Pertence essencialmente a qualquer autoridade
civil tutelar e promover os direitos humanos invioláveis (6). Deve, por isso, o
poder civil assegurar eficazmente, por meio de leis justas e outros meios
convenientes, a tutela da liberdade religiosa de todos os cidadãos, e
proporcionar condições favoráveis ao desenvolvimento da vida religiosa, de modo
que os cidadãos possam realmente exercitar os seus direitos e cumprir os seus
deveres, e a própria sociedade beneficie dos bens da justiça e da paz que
derivam da fidelidade dos homens a Deus e à Sua santa vontade (7).
Se, em razão das circunstâncias particulares
dos diferentes povos, se atribui a determinado grupo religioso um
reconhecimento civil especial na ordem jurídica, é necessário que, ao mesmo
tempo, se reconheça e assegure a todos os cidadãos e comunidades religiosas o
direito à liberdade em matéria religiosa.
Finalmente, a autoridade civil deve tomar
providências para que a igualdade jurídica dos cidadãos - a qual também
pertence ao bem comum da sociedade nunca seja lesada, clara ou larvadamente,
por motivos religiosos, nem entre eles se faça qualquer discriminação.
Daqui se conclui que não e lícito ao poder
público impor aos cidadãos, por força, medo ou qualquer outro meio, que
professem ou rejeitem determinada religião, ou impedir alguém de entrar numa
comunidade religiosa ou dela sair. Muito mais é contra a vontade de Deus e os
sagrados direitos da pessoa e da humanidade recorrer por qualquer modo à força
para destruir ou dificultar a religião, quer em toda a terra quer em alguma
região ou grupo determinado.
Os limites da liberdade religiosa
7. É no seio da sociedade humana que se exerce
o direito à liberdade em matéria religiosa; por isso, este exercício está
sujeito a certas normas reguladoras.
No uso de qualquer liberdade deve respeitar-se
o princípio moral da responsabilidade pessoal e social: cada homem e cada grupo
social estão moralmente obrigados, no exercício dos próprios direitos, a ter em
conta os direitos alheios e os seus próprios deveres para com os outros e o bem
comum. Com todos se deve proceder com justiça e bondade.
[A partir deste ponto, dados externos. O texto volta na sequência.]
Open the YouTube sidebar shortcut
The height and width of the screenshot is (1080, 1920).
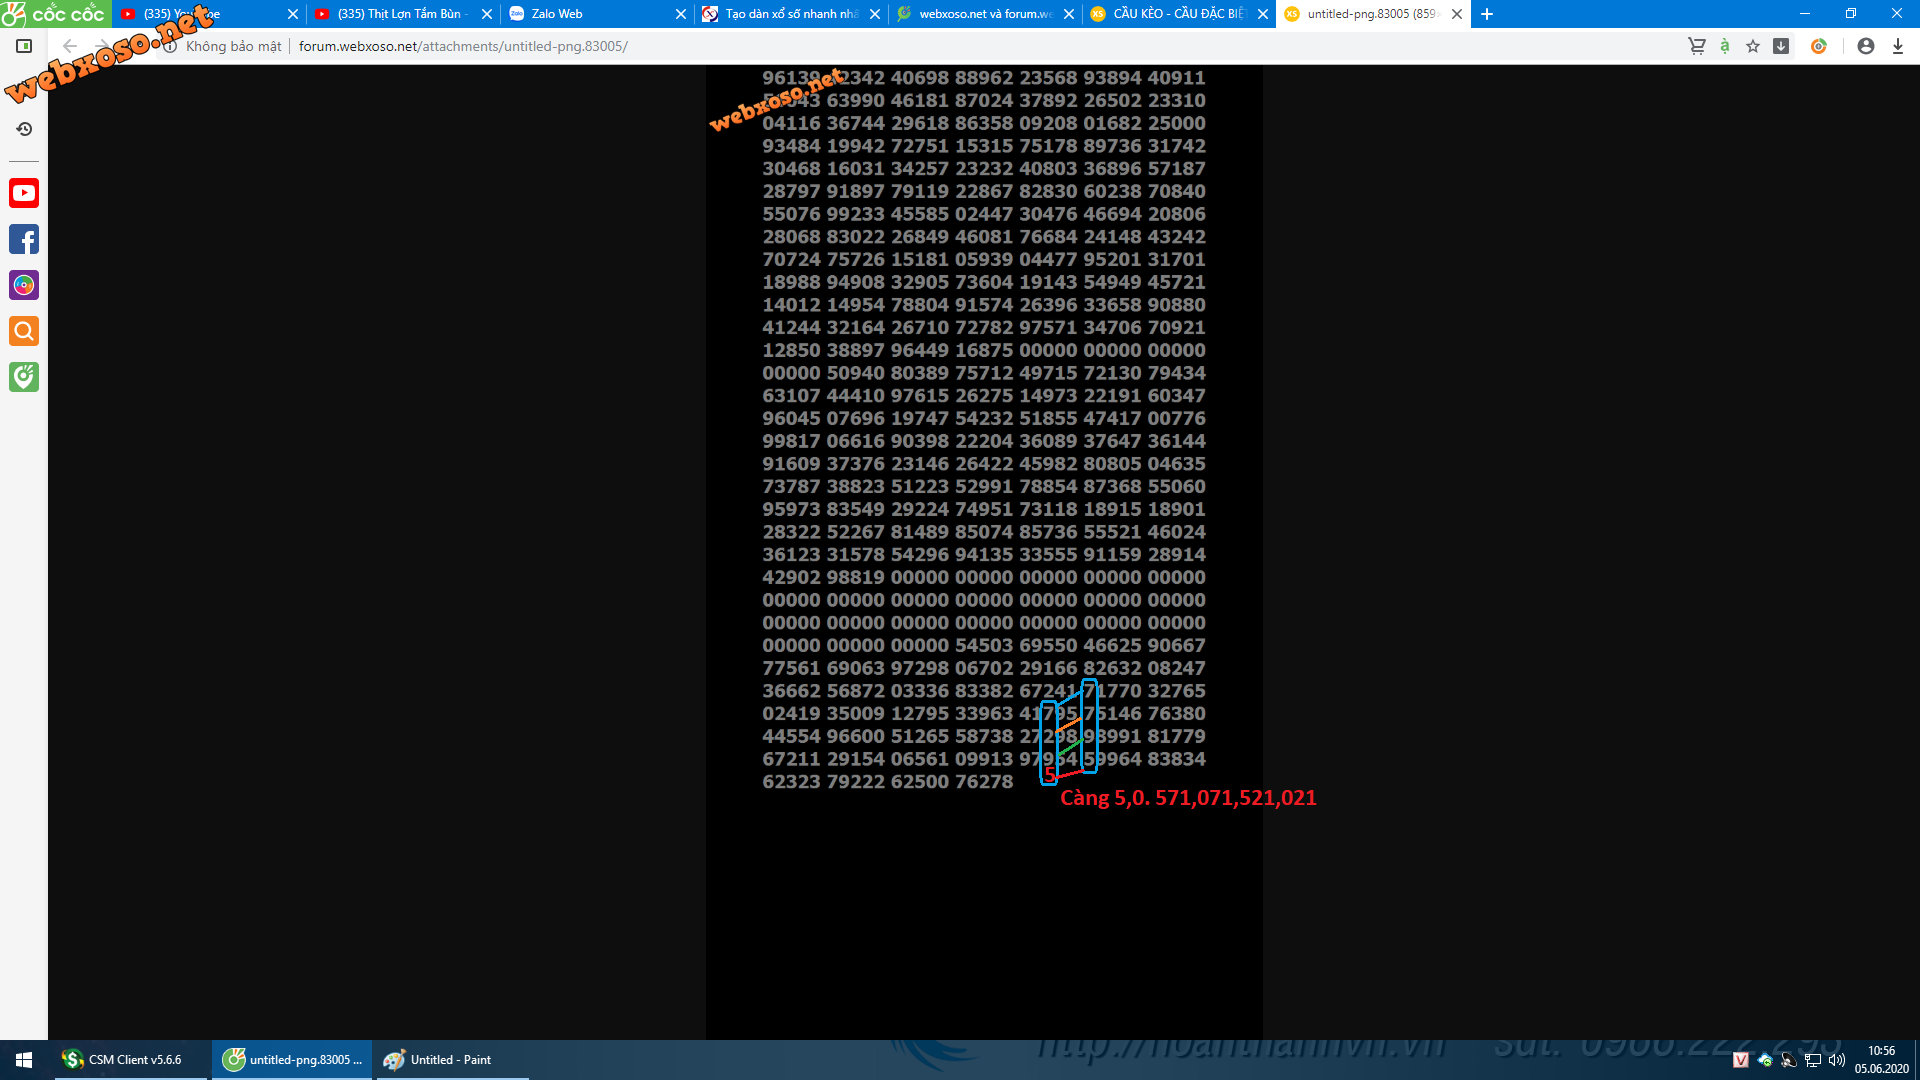[x=24, y=193]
Além disso, uma vez que a sociedade civil tem o
direito de se proteger contra os abusos que, sob pretexto de liberdade
religiosa, se poderiam verificar, é sobretudo ao poder civil que pertence
assegurar esta protecção. Isto, porém, não se deve fazer de modo arbitrário, ou
favorecendo injustamente uma parte; mas segundo as normas jurídicas, conformes
à ordem objectiva, postuladas pela tutela eficaz dos direitos de todos os
cidadãos e sua pacífica harmonia, pelo suficiente cuidado da honesta paz
pública que consiste na ordenada convivência sobre a base duma verdadeira
justiça, e ainda pela guarda que se deve ter da moralidade pública. Todas estas
coisas são parte fundamental do bem comum e pertencem à ordem pública. De
resto, deve manter-se o princípio de assegurar a liberdade integral na
sociedade, segundo o qual se há-de reconhecer ao homem o maior grau possível de
liberdade, só restringindo esta quando e na medida em que for necessário.
A educação para o exercício da liberdade
religiosa
8. Os homens de hoje estão sujeitos a pressões
de toda a ordem e correm o perigo de se verem privados da própria liberdade.
Por outro lado, não poucos mostram-se inclinados a rejeitar, sob pretexto de
liberdade, toda e qualquer sujeição, ou a fazer pouco caso da devida obediência
Pelo que este Concílio Vaticano exorta a todos,
mas sobretudo aos que têm a seu cargo educar outros, a que se esforcem por
formar homens que, fiéis à ordem moral, obedeçam à autoridade legítima e amem a
autêntica liberdade; isto é, homens que julguem as coisas por si mesmos e à luz
da verdade, procedam com sentido de responsabilidade, e aspirem a tudo o que é
verdadeiro e justo, sempre prontos para colaborar com os demais. A liberdade
religiosa deve, portanto, também servir e orientar-se para que os homens
procedam responsavelmente no desempenho dos seus deveres na vida social.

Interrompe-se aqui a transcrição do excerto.